**RECORD EXTRACTS:**
--

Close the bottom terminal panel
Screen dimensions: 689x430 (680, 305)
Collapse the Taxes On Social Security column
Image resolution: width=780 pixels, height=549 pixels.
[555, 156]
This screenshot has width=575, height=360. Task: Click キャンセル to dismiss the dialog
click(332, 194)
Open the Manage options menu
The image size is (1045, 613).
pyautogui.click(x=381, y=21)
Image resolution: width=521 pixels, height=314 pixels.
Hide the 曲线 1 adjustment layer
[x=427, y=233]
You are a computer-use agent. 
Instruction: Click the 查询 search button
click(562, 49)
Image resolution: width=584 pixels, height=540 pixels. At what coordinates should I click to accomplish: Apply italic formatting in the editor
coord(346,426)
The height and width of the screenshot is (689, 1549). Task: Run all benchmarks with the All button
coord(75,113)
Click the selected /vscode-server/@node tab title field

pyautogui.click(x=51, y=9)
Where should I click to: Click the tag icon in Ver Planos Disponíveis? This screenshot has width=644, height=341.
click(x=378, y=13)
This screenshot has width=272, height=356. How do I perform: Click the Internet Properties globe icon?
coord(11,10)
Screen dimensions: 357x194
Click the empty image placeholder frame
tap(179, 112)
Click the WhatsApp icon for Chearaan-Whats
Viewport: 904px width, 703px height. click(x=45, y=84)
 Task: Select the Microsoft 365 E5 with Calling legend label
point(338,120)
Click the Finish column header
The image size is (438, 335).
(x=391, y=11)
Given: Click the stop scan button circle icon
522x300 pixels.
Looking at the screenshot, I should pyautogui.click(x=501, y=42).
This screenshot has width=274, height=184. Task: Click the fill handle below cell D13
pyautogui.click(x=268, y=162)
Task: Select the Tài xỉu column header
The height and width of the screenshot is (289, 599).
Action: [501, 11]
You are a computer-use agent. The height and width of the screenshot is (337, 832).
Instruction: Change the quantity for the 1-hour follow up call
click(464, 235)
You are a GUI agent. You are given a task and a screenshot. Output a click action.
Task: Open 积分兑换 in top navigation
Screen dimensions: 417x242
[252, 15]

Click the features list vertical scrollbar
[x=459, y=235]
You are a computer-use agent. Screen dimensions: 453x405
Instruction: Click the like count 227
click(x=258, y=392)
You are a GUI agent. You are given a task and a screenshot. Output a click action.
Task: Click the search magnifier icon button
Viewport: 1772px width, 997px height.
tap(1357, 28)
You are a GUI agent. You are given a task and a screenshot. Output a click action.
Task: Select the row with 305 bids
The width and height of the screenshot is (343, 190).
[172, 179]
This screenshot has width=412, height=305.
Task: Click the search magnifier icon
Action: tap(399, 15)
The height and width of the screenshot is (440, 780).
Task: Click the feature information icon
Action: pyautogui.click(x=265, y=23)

--

**SET EXERCISE:**
Give the data above as a Markdown table with two columns, Row and Line, one row per nonblank line.

**TASK RESULT:**
| Row | Line |
|---|---|
| 1 | Close the bottom terminal panel |
| 2 | Screen dimensions: 689x430 (680, 305) |
| 3 | Collapse the Taxes On Social Security column |
| 4 | Image resolution: width=780 pixels, height=549 pixels. |
| 5 | [555, 156] |
| 6 | This screenshot has width=575, height=360. Task: Click キャンセル to dismiss the dialog |
| 7 | click(332, 194) |
| 8 | Open the Manage options menu |
| 9 | The image size is (1045, 613). |
| 10 | pyautogui.click(x=381, y=21) |
| 11 | Image resolution: width=521 pixels, height=314 pixels. |
| 12 | Hide the 曲线 1 adjustment layer |
| 13 | [x=427, y=233] |
| 14 | You are a computer-use agent.  |
| 15 | Instruction: Click the 查询 search button |
| 16 | click(562, 49) |
| 17 | Image resolution: width=584 pixels, height=540 pixels. At what coordinates should I click to accomplish: Apply italic formatting in the editor |
| 18 | coord(346,426) |
| 19 | The height and width of the screenshot is (689, 1549). Task: Run all benchmarks with the All button |
| 20 | coord(75,113) |
| 21 | Click the selected /vscode-server/@node tab title field |
| 22 | pyautogui.click(x=51, y=9) |
| 23 | Where should I click to: Click the tag icon in Ver Planos Disponíveis? This screenshot has width=644, height=341. |
| 24 | click(x=378, y=13) |
| 25 | This screenshot has width=272, height=356. How do I perform: Click the Internet Properties globe icon? |
| 26 | coord(11,10) |
| 27 | Screen dimensions: 357x194 |
| 28 | Click the empty image placeholder frame |
| 29 | tap(179, 112) |
| 30 | Click the WhatsApp icon for Chearaan-Whats |
| 31 | Viewport: 904px width, 703px height. click(x=45, y=84) |
| 32 |  Task: Select the Microsoft 365 E5 with Calling legend label |
| 33 | point(338,120) |
| 34 | Click the Finish column header |
| 35 | The image size is (438, 335). |
| 36 | (x=391, y=11) |
| 37 | Given: Click the stop scan button circle icon |
| 38 | 522x300 pixels. |
| 39 | Looking at the screenshot, I should pyautogui.click(x=501, y=42). |
| 40 | This screenshot has width=274, height=184. Task: Click the fill handle below cell D13 |
| 41 | pyautogui.click(x=268, y=162) |
| 42 | Task: Select the Tài xỉu column header |
| 43 | The height and width of the screenshot is (289, 599). |
| 44 | Action: [501, 11] |
| 45 | You are a computer-use agent. The height and width of the screenshot is (337, 832). |
| 46 | Instruction: Change the quantity for the 1-hour follow up call |
| 47 | click(464, 235) |
| 48 | You are a GUI agent. You are given a task and a screenshot. Output a click action. |
| 49 | Task: Open 积分兑换 in top navigation |
| 50 | Screen dimensions: 417x242 |
| 51 | [252, 15] |
| 52 | Click the features list vertical scrollbar |
| 53 | [x=459, y=235] |
| 54 | You are a computer-use agent. Screen dimensions: 453x405 |
| 55 | Instruction: Click the like count 227 |
| 56 | click(x=258, y=392) |
| 57 | You are a GUI agent. You are given a task and a screenshot. Output a click action. |
| 58 | Task: Click the search magnifier icon button |
| 59 | Viewport: 1772px width, 997px height. |
| 60 | tap(1357, 28) |
| 61 | You are a GUI agent. You are given a task and a screenshot. Output a click action. |
| 62 | Task: Select the row with 305 bids |
| 63 | The width and height of the screenshot is (343, 190). |
| 64 | [172, 179] |
| 65 | This screenshot has width=412, height=305. |
| 66 | Task: Click the search magnifier icon |
| 67 | Action: tap(399, 15) |
| 68 | The height and width of the screenshot is (440, 780). |
| 69 | Task: Click the feature information icon |
| 70 | Action: pyautogui.click(x=265, y=23) |